- INPUT FOR THIS TASK
Segment Open

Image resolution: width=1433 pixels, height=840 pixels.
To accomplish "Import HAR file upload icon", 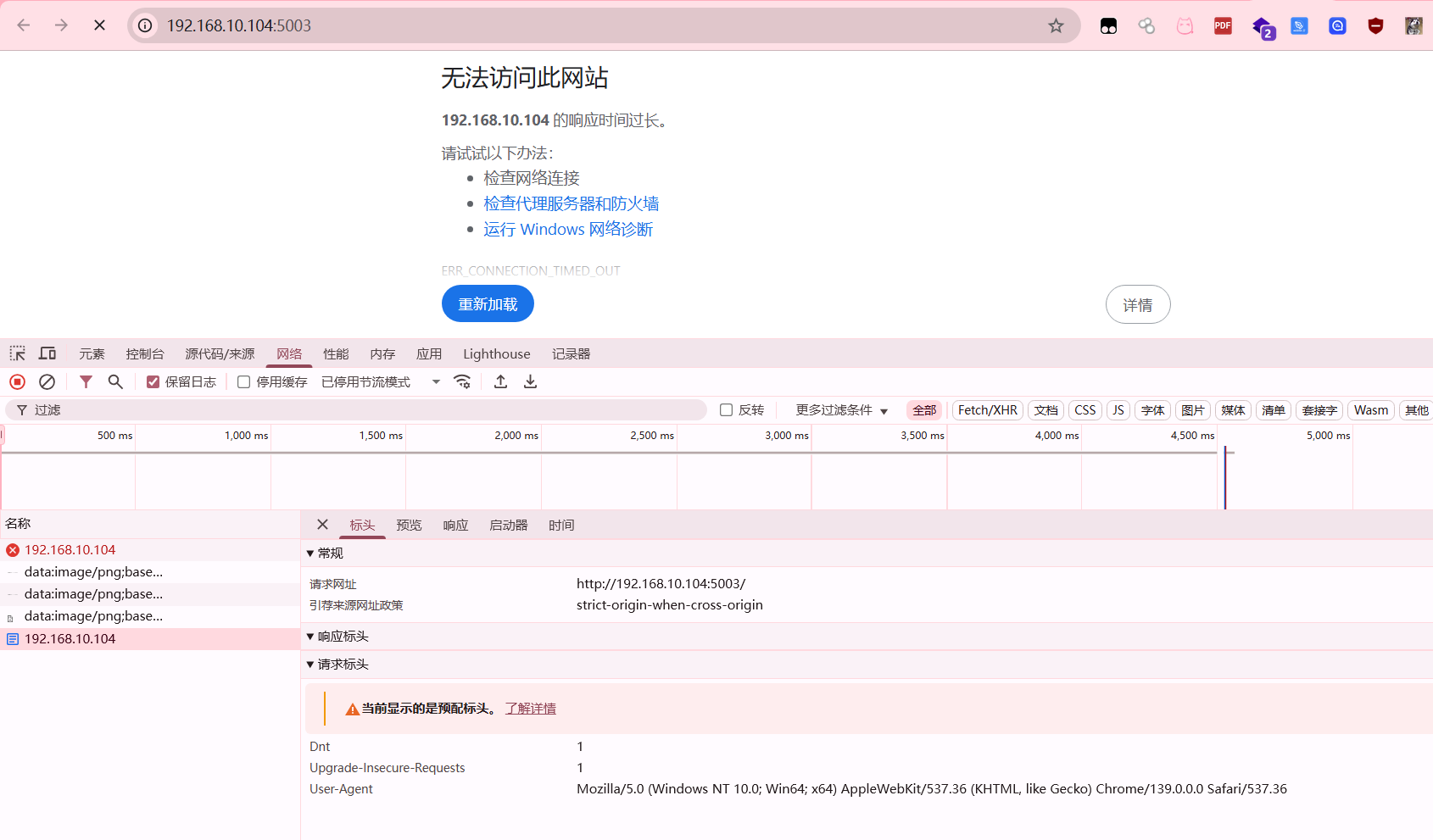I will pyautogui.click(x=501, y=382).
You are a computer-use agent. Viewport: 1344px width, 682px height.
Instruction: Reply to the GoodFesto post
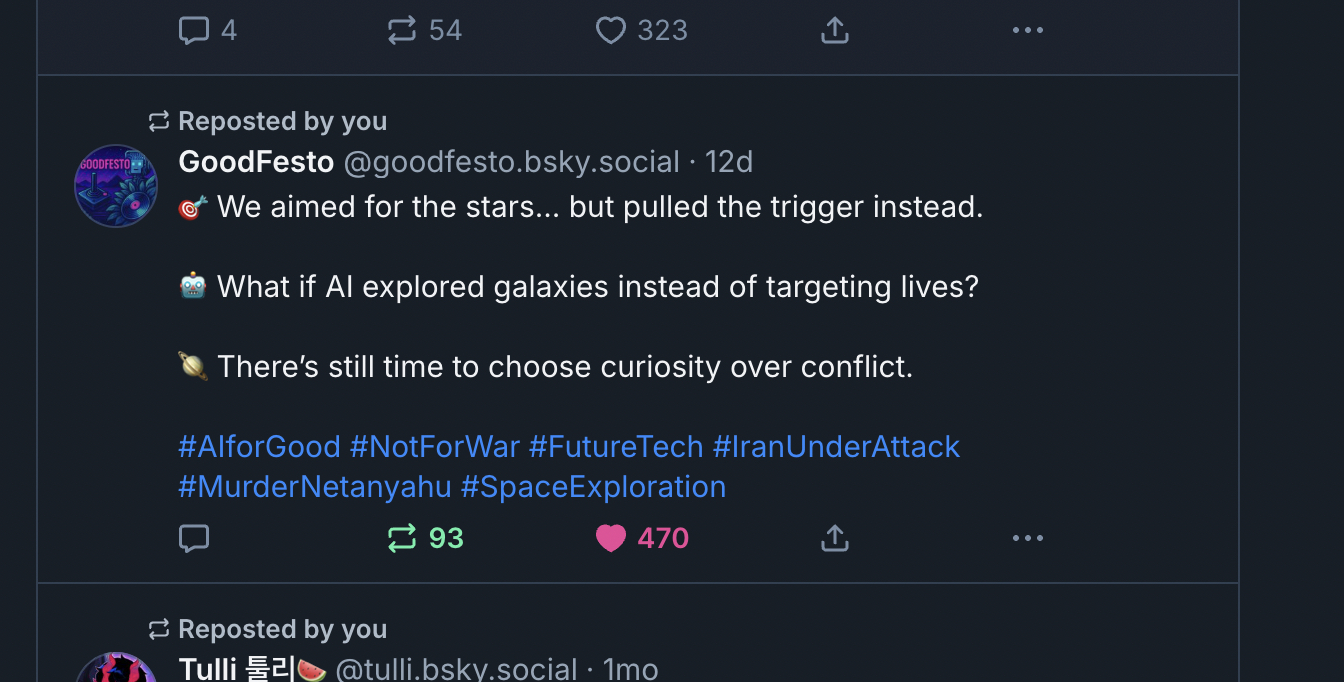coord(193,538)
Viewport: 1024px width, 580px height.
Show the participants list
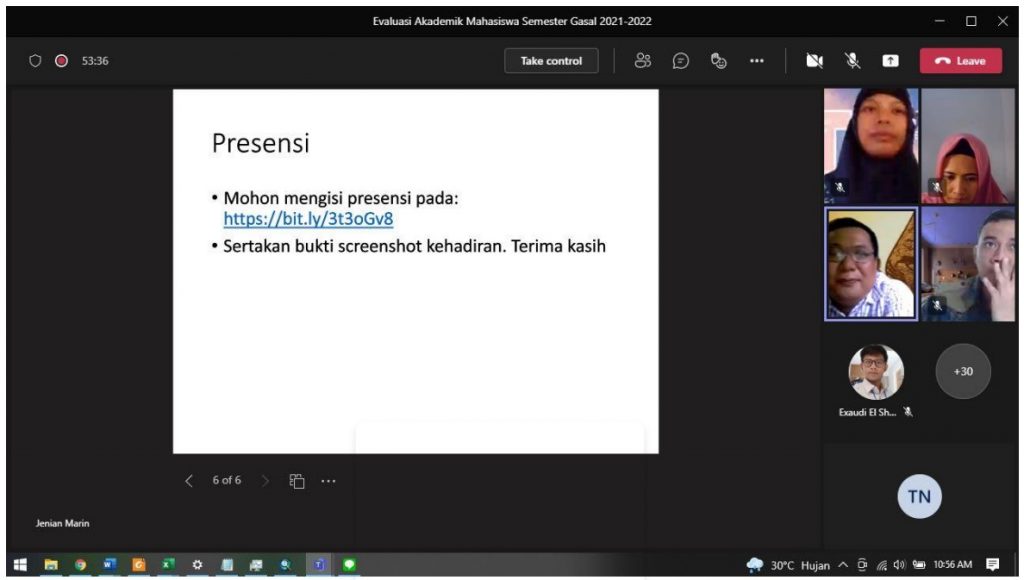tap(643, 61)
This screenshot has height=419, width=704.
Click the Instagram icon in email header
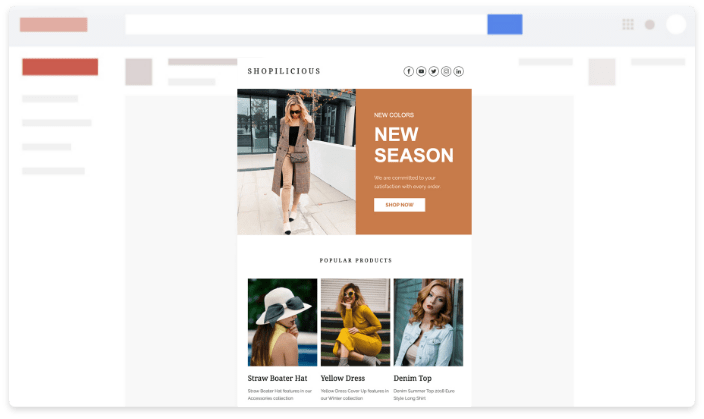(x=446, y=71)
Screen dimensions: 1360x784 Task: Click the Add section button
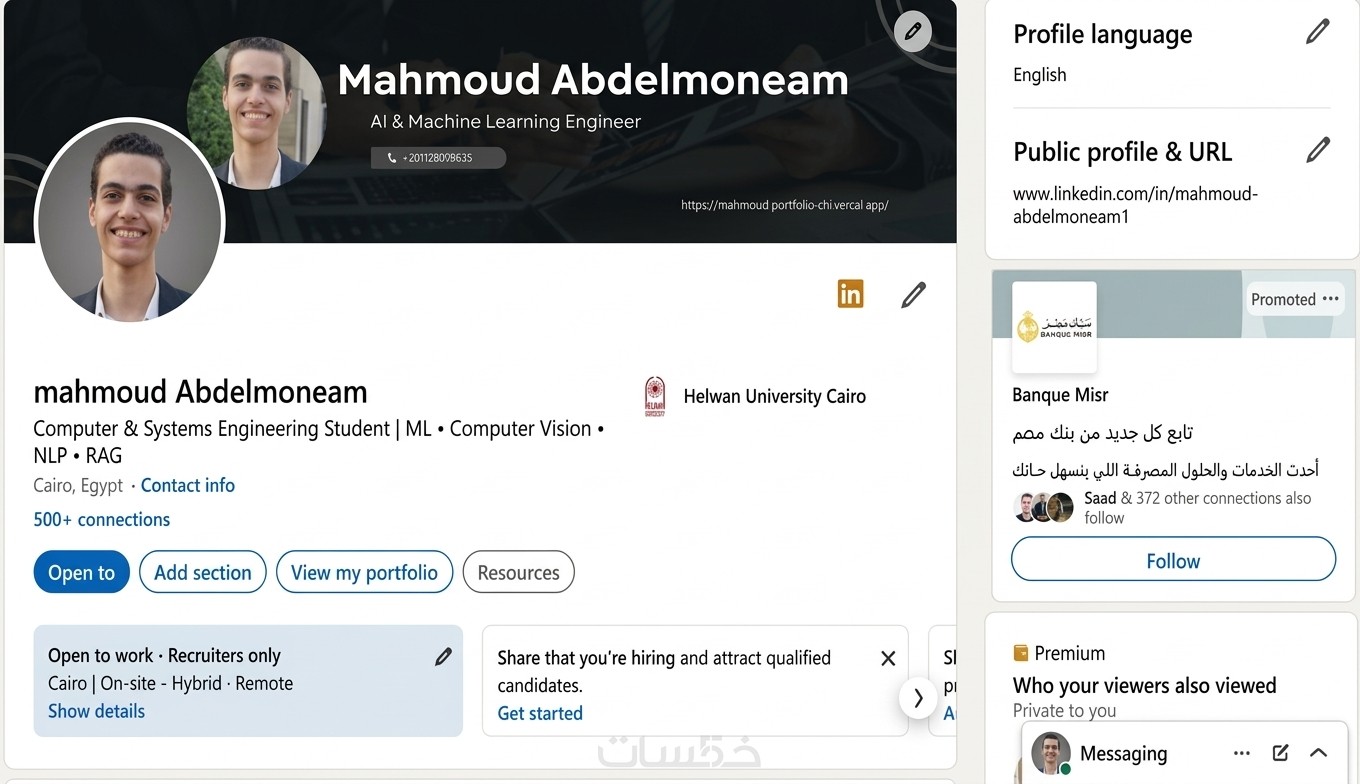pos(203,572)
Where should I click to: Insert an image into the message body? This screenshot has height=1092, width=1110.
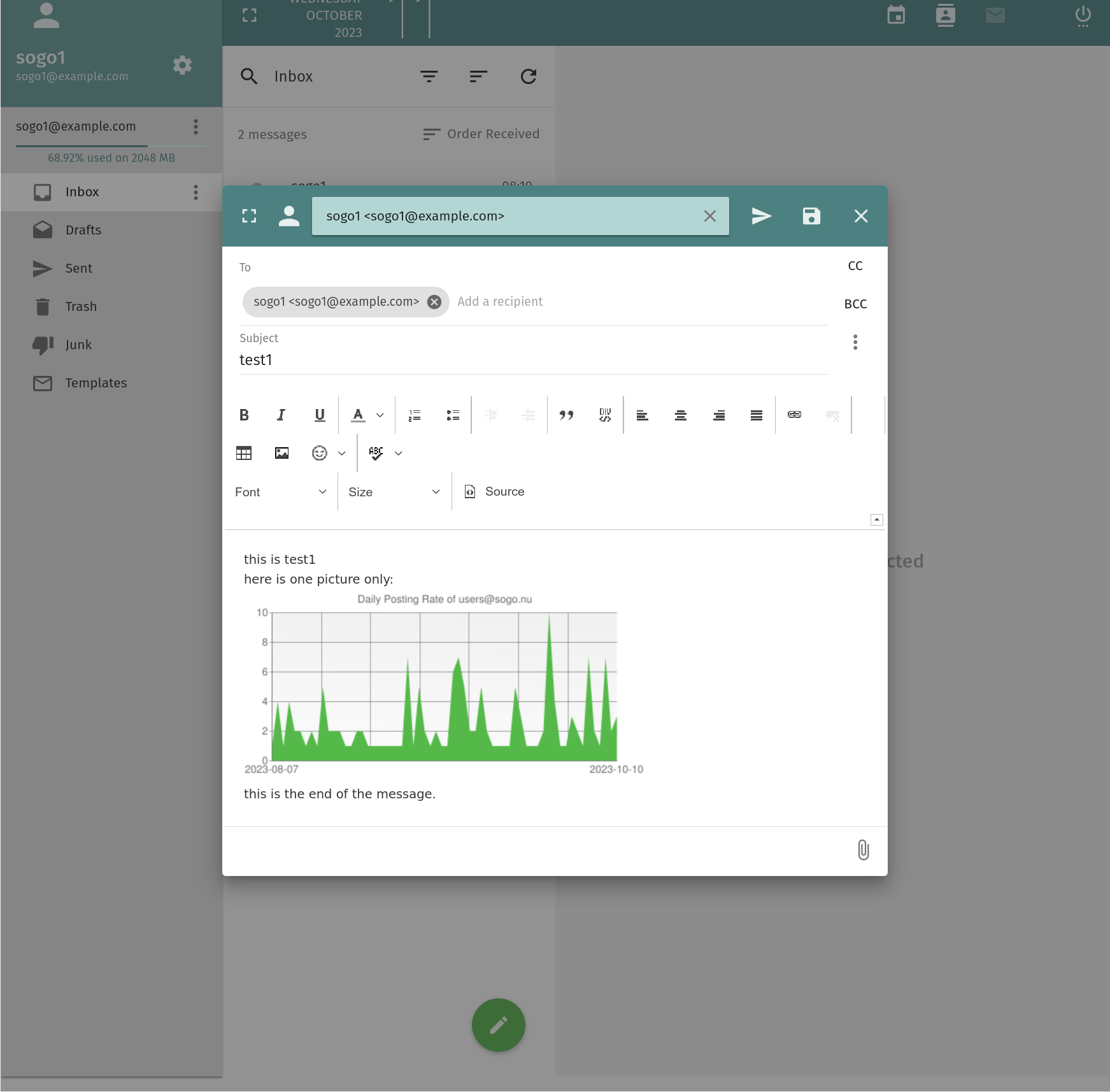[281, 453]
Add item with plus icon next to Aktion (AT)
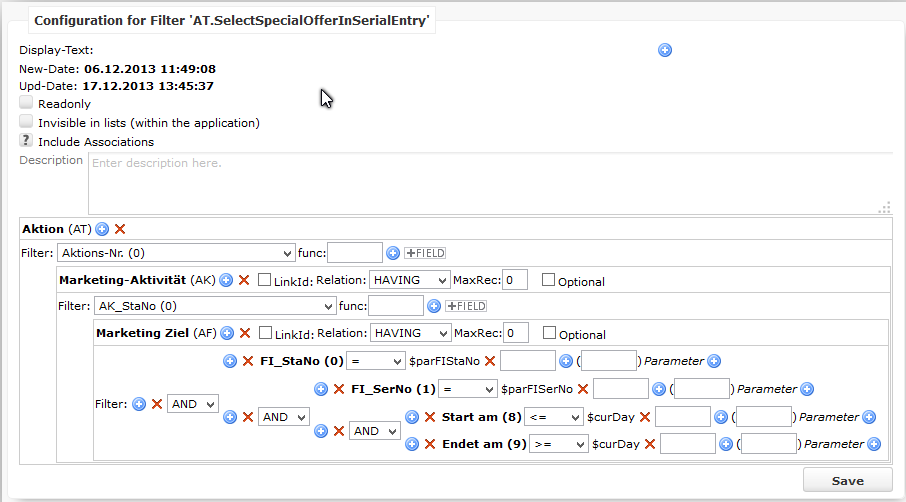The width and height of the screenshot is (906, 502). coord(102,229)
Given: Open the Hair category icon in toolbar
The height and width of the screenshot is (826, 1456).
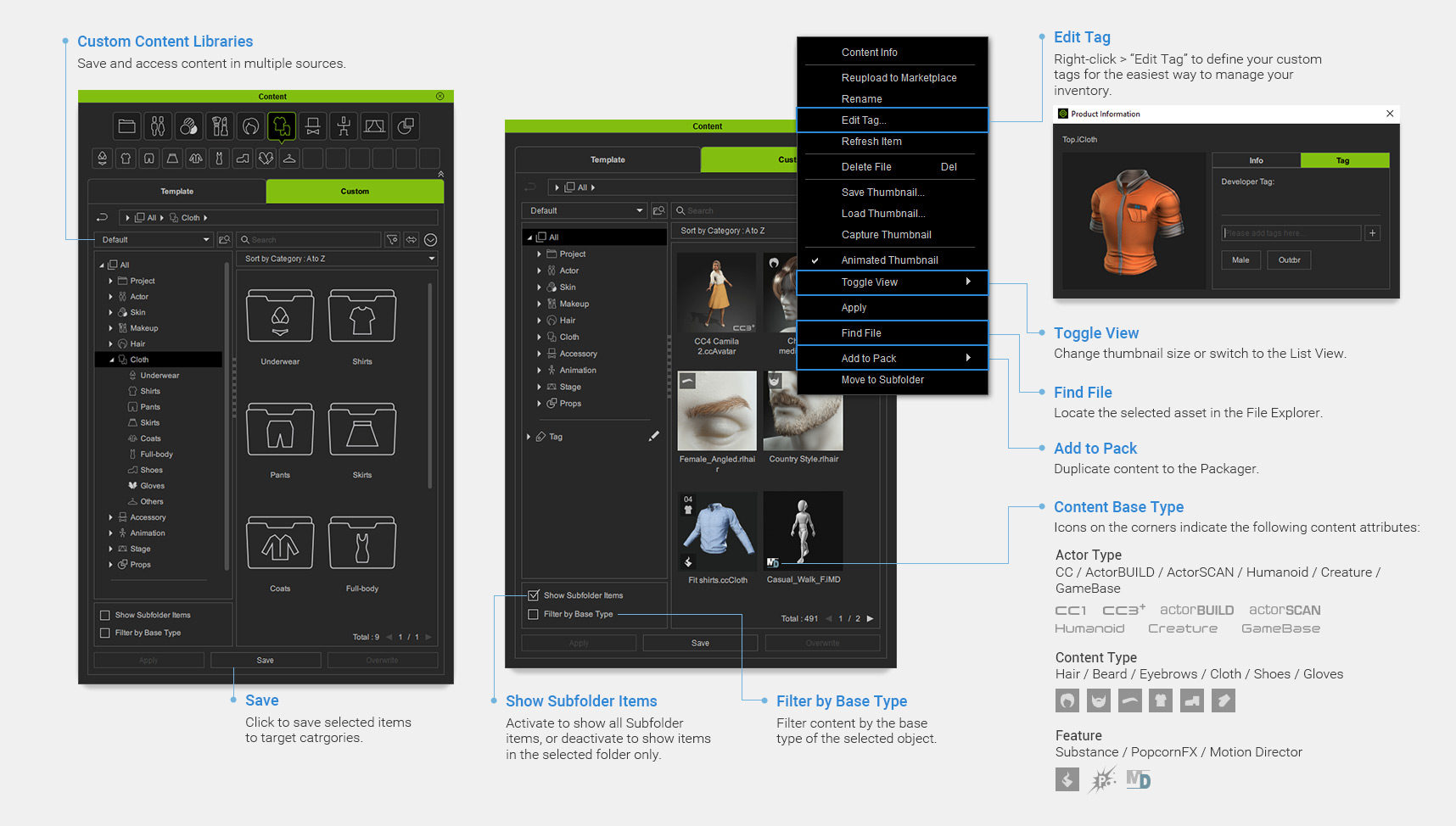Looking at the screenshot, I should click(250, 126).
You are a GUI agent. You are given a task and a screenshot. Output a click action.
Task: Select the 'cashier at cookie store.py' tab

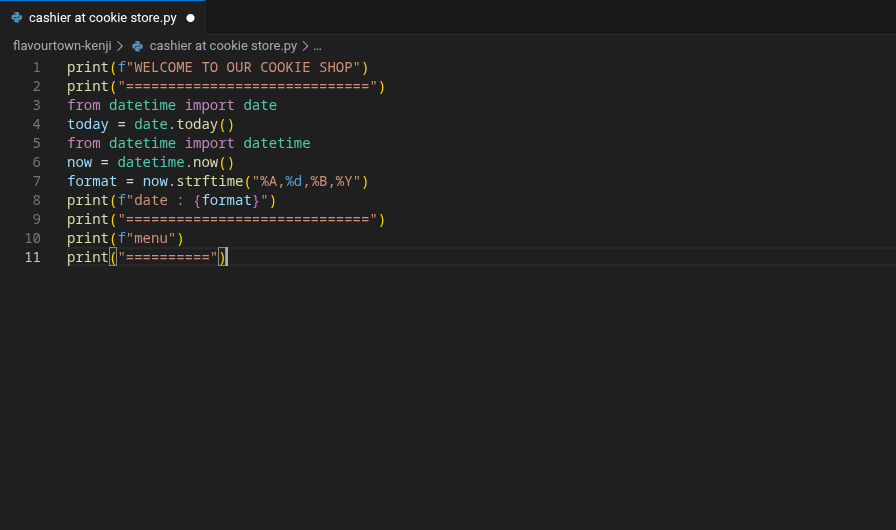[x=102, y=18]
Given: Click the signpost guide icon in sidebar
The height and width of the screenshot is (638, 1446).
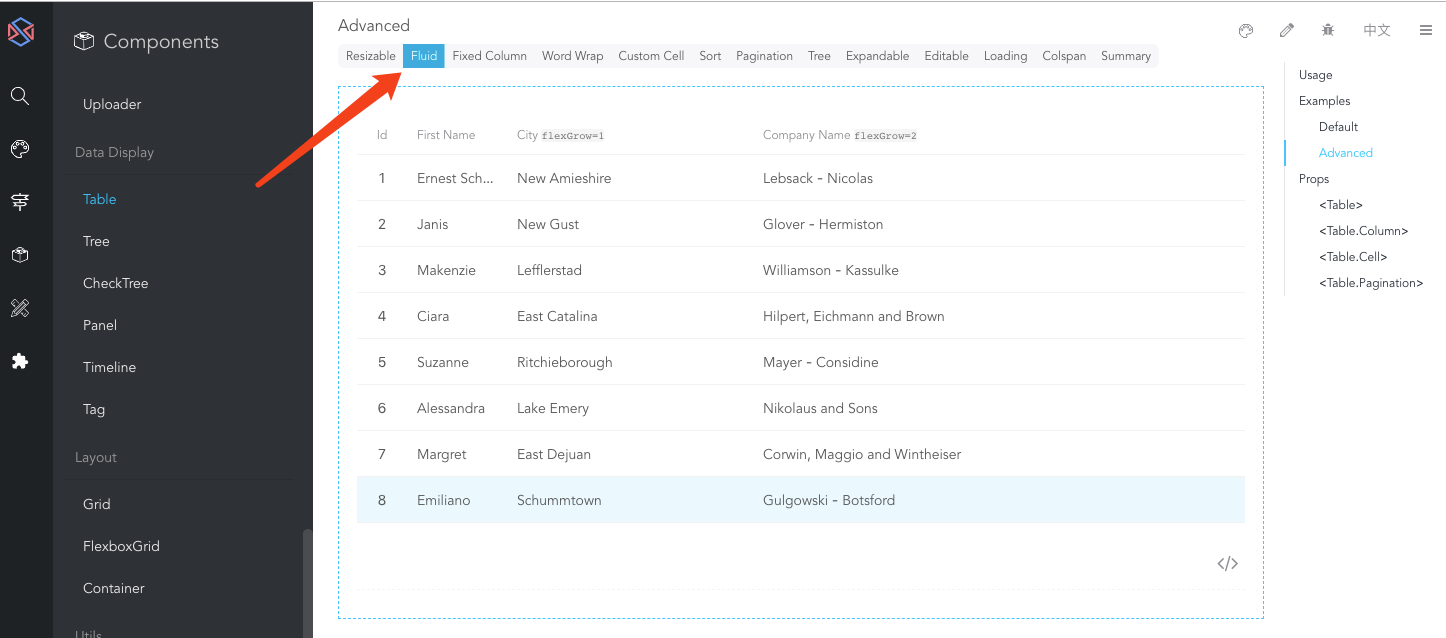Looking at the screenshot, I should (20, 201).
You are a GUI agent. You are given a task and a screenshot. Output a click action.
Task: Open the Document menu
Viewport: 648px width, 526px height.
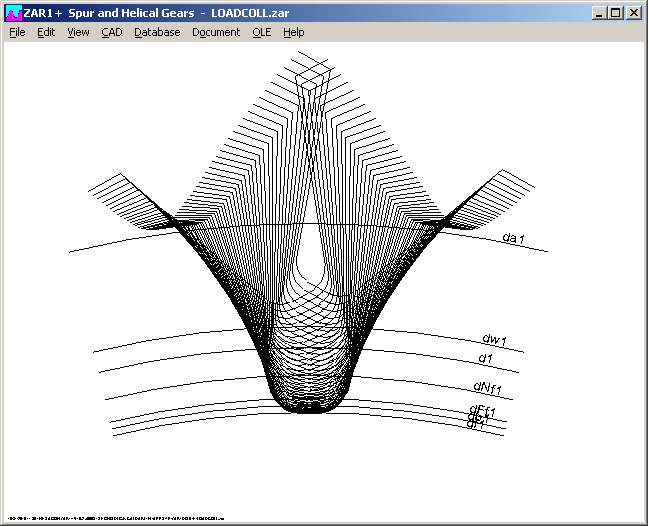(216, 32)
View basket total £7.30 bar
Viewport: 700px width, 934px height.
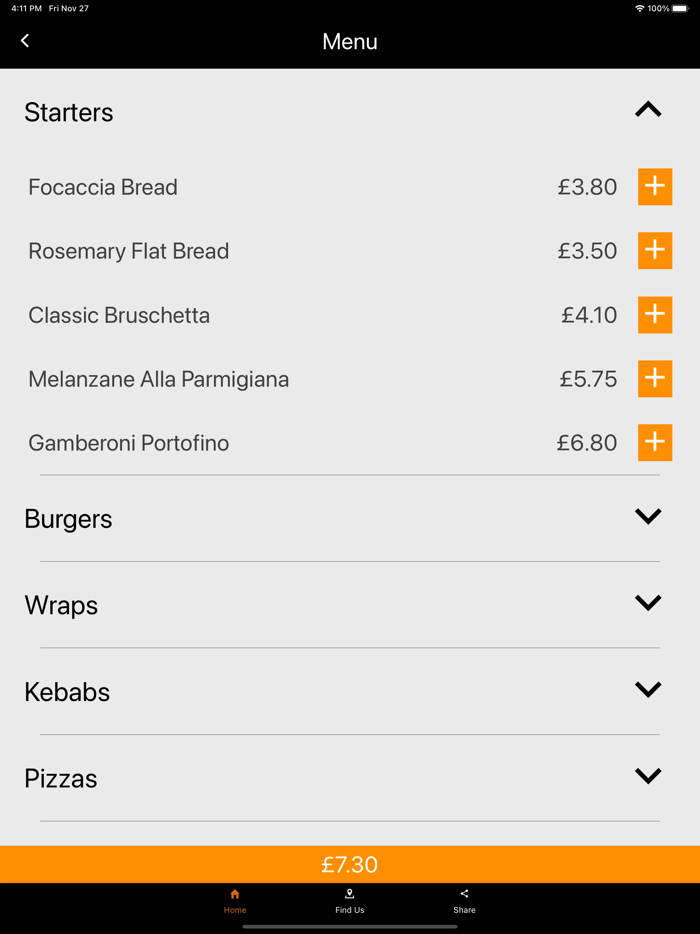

Segment Closed

- EXERCISE DETAILS
What's needed is an exact copy of the records above from the line containing "The height and width of the screenshot is (826, 1456)." down to the line containing "Given: Click the", both included, without any pictures.

- RESPONSE BELOW
The height and width of the screenshot is (826, 1456).
Looking at the screenshot, I should click(250, 126).
You are a GUI agent. You are given a task and a screenshot. Output a click action.
Task: Select the 'cashier at cookie store.py' tab

[x=102, y=18]
Given: Click the signpost guide icon in sidebar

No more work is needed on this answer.